You want to "express your individuality?" You want to "talk about your rights?" Earn 'em. If you're so damn worried about standing out from the crowd, go paint a masterpiece. Write a Great American Novel. Feed the homeless, volunteer at a nursing home, pick up trash on the side of the road.

Just DO NOT break the law, and then whine because the cop didn't buy you ice cream.

Because I SAID SO.

Having said this, no. I am not advocating police brutality. I am advocating common sense, common decency and respect for the laws that are in place for a reason. Skateboarding on a busy walkway is DANGEROUS. To other people. And your right to swing your fist ends where my nose begins.

Comments

wineandroasts said…
Again, I accidentally deleted Dory and Comet Girl's brilliant comments.
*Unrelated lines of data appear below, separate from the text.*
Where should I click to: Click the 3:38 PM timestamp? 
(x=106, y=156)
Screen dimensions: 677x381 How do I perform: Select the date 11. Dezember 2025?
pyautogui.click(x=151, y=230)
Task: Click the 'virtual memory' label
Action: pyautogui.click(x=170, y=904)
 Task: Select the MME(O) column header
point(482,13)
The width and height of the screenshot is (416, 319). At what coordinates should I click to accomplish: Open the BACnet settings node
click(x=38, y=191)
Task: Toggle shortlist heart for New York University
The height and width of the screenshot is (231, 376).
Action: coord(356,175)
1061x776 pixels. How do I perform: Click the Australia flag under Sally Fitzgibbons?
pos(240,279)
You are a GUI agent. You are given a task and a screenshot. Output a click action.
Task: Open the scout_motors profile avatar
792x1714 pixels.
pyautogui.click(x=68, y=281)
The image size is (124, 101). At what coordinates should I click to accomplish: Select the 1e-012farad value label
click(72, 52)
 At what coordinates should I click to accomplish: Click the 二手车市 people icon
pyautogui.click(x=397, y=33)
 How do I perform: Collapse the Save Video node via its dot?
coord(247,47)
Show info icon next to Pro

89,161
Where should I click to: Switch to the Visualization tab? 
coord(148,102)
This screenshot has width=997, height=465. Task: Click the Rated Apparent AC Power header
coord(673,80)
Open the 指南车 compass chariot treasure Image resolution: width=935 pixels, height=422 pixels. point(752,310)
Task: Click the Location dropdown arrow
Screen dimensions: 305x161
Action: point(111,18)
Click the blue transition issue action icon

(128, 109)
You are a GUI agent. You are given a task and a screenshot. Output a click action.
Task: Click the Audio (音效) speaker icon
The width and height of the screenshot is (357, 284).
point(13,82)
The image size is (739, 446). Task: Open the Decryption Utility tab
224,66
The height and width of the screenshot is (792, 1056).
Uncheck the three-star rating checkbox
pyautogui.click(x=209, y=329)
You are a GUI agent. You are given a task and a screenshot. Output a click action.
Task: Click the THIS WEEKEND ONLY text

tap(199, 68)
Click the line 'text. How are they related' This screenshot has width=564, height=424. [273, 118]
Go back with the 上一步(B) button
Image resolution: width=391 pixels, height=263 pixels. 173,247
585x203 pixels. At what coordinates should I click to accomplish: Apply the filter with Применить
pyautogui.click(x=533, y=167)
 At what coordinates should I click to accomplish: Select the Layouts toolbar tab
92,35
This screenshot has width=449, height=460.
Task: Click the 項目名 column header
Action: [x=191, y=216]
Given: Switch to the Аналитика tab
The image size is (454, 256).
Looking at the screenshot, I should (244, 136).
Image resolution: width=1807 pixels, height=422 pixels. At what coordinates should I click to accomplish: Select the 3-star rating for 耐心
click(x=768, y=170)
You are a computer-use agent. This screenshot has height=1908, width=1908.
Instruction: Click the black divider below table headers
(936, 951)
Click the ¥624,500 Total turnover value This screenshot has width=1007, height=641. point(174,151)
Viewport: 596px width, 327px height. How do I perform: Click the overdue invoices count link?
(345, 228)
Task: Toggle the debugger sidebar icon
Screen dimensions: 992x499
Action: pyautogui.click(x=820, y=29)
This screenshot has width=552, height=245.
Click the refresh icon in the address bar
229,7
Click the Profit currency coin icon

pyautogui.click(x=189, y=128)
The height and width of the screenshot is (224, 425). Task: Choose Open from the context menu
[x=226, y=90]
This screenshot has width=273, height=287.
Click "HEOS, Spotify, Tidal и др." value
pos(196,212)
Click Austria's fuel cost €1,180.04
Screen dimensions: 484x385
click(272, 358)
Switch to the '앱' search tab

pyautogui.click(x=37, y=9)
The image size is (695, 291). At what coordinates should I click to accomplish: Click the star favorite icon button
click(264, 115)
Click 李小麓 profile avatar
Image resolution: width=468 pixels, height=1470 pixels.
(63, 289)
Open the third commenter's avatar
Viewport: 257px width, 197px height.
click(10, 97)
Mea culpa, mea culpa, mea maxima culpa.
Unknown said…
Dory cried.

I can see why the mother would be upset, because it is my place to discipline my kid. That being said, it IS her place to make sure her kid knows that he has to listen to the cops. She's mad because she got shown up on national TV for not parenting her kid well. If you don't like it, work harder. That's what I do.

Go Officer Riviari... Ravioli... Serpico... whatever.
Melissa said…
I so totally agree with you. I am so sick of parents doing stuff like that. It drives me insane! Amen sister!
Country Girl said…
If the mother HAD ever disciplined her kid, it would never have occurred to the child to #1 flagrantly break the law, and #2 sass the law enforcement officer who was taking up the slack the mother left. That kid knew from Word Go...his mom wasn't going to do shit. Look at her...she's not back from the plastic surgeon's office yet...she doesn't have time for that kid. Policing your kids takes up a LOT of time...it's a lot easier to let them screw up and then blame someone else.
Anonymous said…
Wow. I am in shock. I did not see the mother on national TV, but this cop has a real anger problem. I would not like to run into him. Ever.